▶ [Stated task]: Render the lines of the material below as a numbered list, skipping any blank lines and leaving out the pictures.

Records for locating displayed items
Start
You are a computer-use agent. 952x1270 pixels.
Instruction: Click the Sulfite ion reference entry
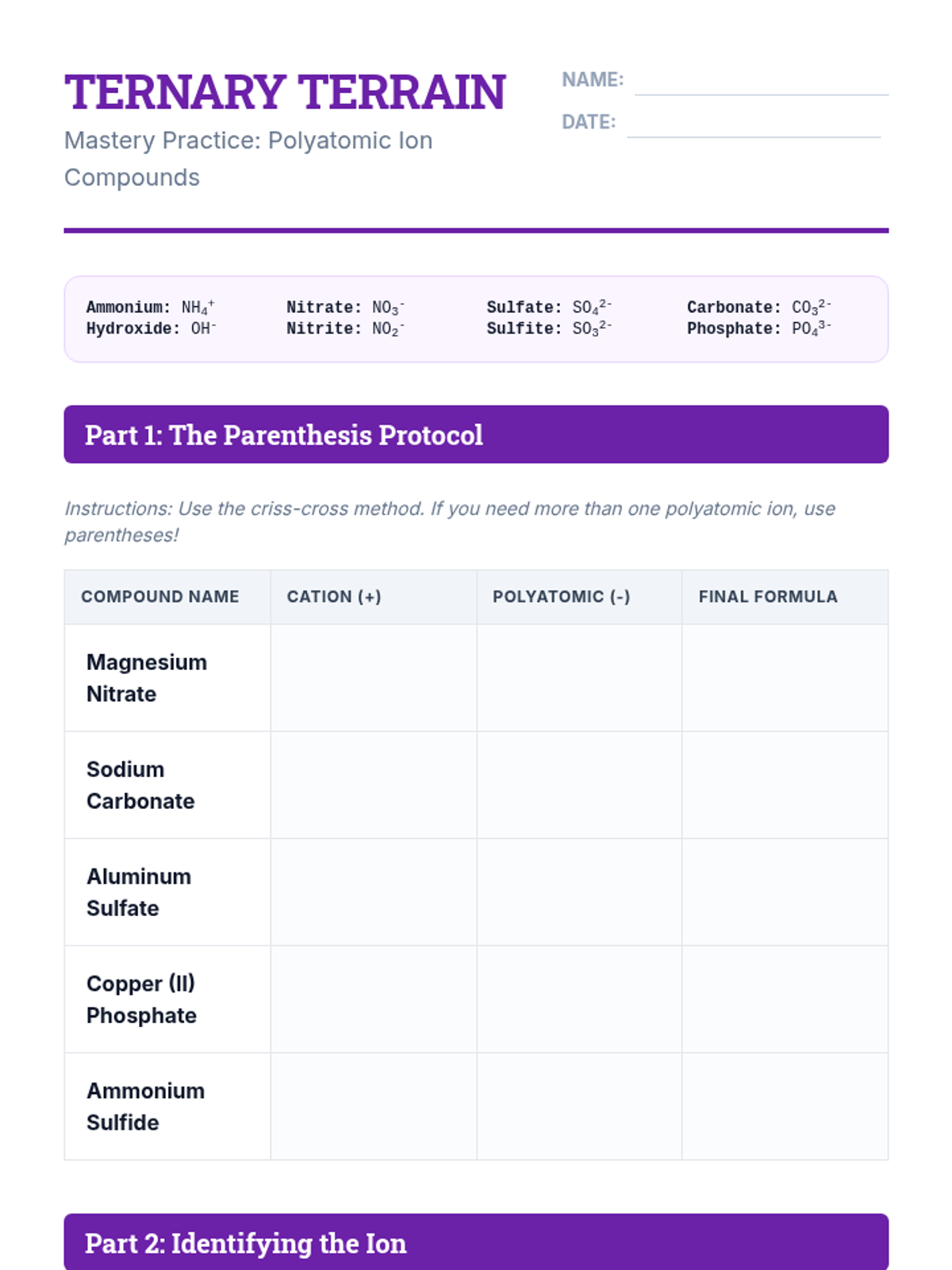549,329
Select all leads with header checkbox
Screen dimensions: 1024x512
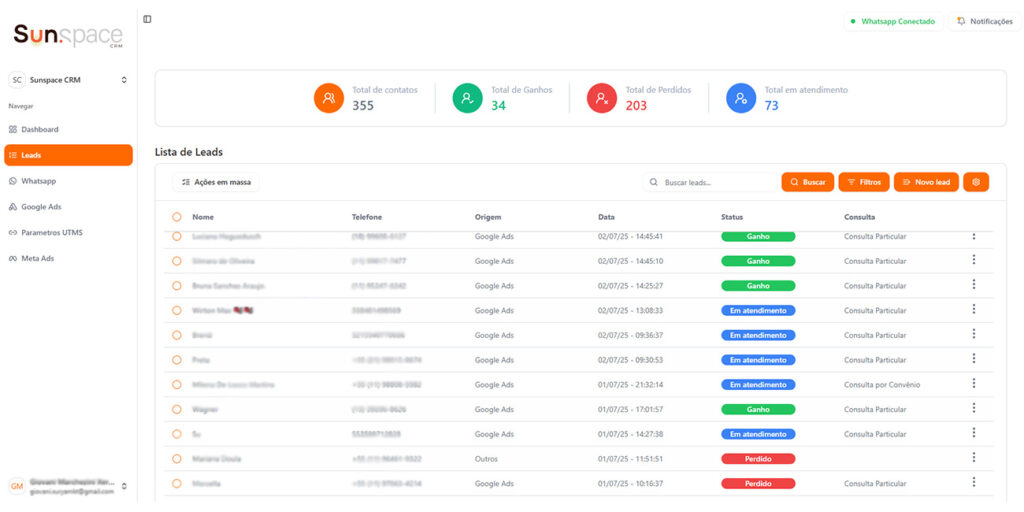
End
▶ [Expected answer]:
1. You are a computer-use agent. 952x1270 pixels.
2. Instruction: Click the Sulfite ion reference entry
3. 549,329
4. Select all leads with header checkbox
5. Screen dimensions: 1024x512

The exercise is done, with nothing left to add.